Vaccination Rates Continue to Climb, but Health Officials Say More Work Needs to be Done

ITASCA COUNTY, Minn. – Health officials in Itasca County are looking to get ahead of the spread as the Delta variant of COVID-19 is being passed through community transmission.

“We have to get back to basics. Everyone is tired of COVID and no one wants to be doing this anymore, but we do know what works,” said Kayla Scrivner, COO at Scenic Rivers Health Services.

That includes masking, social distancing, and inoculations. But not everybody’s onboard.

“We’re all doing the best we can, but it has been a challenge to keep up with the demand right now,” said Scrivner.

Itasca County is home to over 45,000 residents of which 21,399 have been fully vaccinated.

“The numbers are really clear. Out of 21,903 Itasca residents fully vaccinated, 0.86 percent have tested positive,” said Kelly Chandler, division manager for Itasca County Public Health Department.

There have been 81 breakthrough infections in the county. In the past seven days, health officials reported 118 more cases, a number that continues to creep up after much lower cases reported in the month of July.

“It is so important to keep COVID and illnesses down and for parents to keep children home if they’re showing any symptoms,” said Chandler.

With school back in session, doctors and nurses are stressing the importance of following local guidelines.

“Please know, viruses can’t mutate if they don’t have a host. It is in all of our best interest to take preventative measures to slow the spread of COVID,” said Chandler.

These measures include masking, distancing, and staying home at the earliest sign of symptoms.

“One of the unique things we are seeing with the Delta variant is when one person in the family gets infected with COVID, we are now seeing the entire family test positive,” said Dr. Dan Soular, family practice physician at Grand Itasca Clinic & Hospital.

“It’s very contagious, and it’s impacting our school system and our healthcare system,” said Scrivner.

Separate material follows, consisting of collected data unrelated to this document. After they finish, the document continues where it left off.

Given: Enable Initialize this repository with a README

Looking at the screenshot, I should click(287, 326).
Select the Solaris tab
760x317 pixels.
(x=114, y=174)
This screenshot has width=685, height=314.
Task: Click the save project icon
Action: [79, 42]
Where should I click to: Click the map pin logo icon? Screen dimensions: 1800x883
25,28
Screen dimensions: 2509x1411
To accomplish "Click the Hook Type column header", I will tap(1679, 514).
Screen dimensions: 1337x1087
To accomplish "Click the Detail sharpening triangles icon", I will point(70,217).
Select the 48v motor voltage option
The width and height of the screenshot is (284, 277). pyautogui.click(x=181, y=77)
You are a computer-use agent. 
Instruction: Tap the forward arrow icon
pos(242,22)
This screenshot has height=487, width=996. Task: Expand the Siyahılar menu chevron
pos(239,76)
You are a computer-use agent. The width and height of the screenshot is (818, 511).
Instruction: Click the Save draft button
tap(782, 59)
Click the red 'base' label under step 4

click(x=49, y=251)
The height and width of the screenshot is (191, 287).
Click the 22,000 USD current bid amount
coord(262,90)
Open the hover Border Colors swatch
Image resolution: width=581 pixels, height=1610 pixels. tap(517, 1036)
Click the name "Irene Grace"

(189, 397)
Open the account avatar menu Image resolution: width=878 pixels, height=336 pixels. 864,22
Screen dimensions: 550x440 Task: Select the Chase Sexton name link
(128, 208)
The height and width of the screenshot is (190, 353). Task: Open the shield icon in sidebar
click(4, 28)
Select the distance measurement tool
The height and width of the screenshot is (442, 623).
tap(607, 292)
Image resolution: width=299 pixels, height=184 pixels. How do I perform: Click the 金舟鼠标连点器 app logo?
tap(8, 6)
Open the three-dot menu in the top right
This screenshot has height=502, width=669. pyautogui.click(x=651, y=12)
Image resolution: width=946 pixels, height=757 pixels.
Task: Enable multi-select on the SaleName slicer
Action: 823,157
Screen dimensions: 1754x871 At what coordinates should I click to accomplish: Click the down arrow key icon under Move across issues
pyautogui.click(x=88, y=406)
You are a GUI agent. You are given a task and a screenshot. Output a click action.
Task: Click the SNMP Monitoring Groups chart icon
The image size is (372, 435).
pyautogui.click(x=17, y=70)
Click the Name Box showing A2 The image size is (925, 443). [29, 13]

Vaccination rates continue to climb in Itasca. Health officials are watching the clock, waiting for the moment when children under the age of 12 are eligible to become vaccinated.

“We have science behind us. There’s not a lot I do in medicine that is 99 percent effective,” said Soular.

Referring to the vaccines as our best lifeline, Dr. Dan Soular says without enough support and cooperation, our hospital systems and the workers inside could soon be pushed to the brink.

“Every time we can keep even one COVID patient out of the hospital that opens our resources for our grandma’s our family members who may need hospitalization or ICU care,” said Soular.

“It’s so okay for you to change your mind and make a different decision. We have residents coming in now who weren’t certain about vaccines at first, and really for various reasons,” said Chandler.

Health officials in Itasca County also urge pregnant women to get the vaccine, as studies show it provides protection not only for mom, but the newborn after delivery.

They also say it’s becoming more important to think about where you’re going, who you’ll be around, and what type of setting you’ll be in.